Ditch those default passwords

Experts have reacted positively to the publication of a globally applicable standard for consumer Internet of Things (IoT) security by ETSI.

The group’s Technical Committee on Cybersecurity said that the standard (TS 103 645) provides a security baseline for internet-connected consumer products, as well as the basis for future IoT certification schemes.

There’s been numerous cases where poorly secured IoT products have threatened consumers’ privacy.

Insecure devices such as personal video recorders and routers have not infrequently been exploited to launch large-scale Distributed Denial of Service cyber-attacks, most notably by the Mirai botnet.

TS 103 645 (PDF) requires vendors to avoid using universal default passwords, the source of many security issues.

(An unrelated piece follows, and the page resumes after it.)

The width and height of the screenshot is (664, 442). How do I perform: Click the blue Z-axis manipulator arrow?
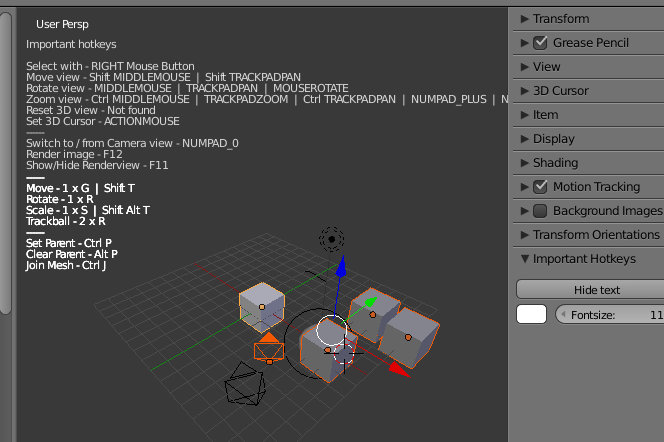[x=340, y=268]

As many IoT devices and services process and store personal data, this specification can help ensure compliance with the General Data Protection Regulation (GDPR). It also requires implementation of a vulnerability disclosure policy to allow security researchers and others to report bugs.

Ken Munro, an IoT security expert and partner at Pen Test Partners, welcomed the standard as a “great step in the right direction”.

“Nice, simple advice that IoT vendors can’t argue with,” Munro told The Daily Swig. “No excuses left for not getting security right. Regulation next, please.”

IoT products covered by the scheme include connected children’s toys and baby monitors; IoT-enabled smoke detectors and door locks; smart cameras; TVs and speakers; wearable health trackers; connected home automation and alarm systems; connected appliances, such as washing machines and fridges; and smart home assistants.

David Rogers, chief executive of IoT security consultancy and training firm Copper Horse and lecturer in software engineering at the University of Oxford, explained that the “work builds on the UK Code of Practice for IoT Security and has had input from experts around the world”.

Rogers worked with other experts in helping to develop the ETSI standard.

“Whilst we still see this as a high level specification, we’ve also tried to further pin down what we’re trying to say, all whilst trying to ensure that we avoid unintended consequences and companies deliberately trying to avoid putting security into their products via loopholes,” Rogers said, adding that future work could incorporate a Code of Practice on issues such as “coercive or controlling behavior which can be compounded by IoT in the home”.

In response to questions from The Daily Swig, Rogers explained how the standard might be taken forward.

“Expectation is industry take the lead with self-certification initially, but the ambition is that key aspects will be enforceable by regulation,” he explained. “In the UK, a public consultation will take place in spring this year. Future standardization also being considered.”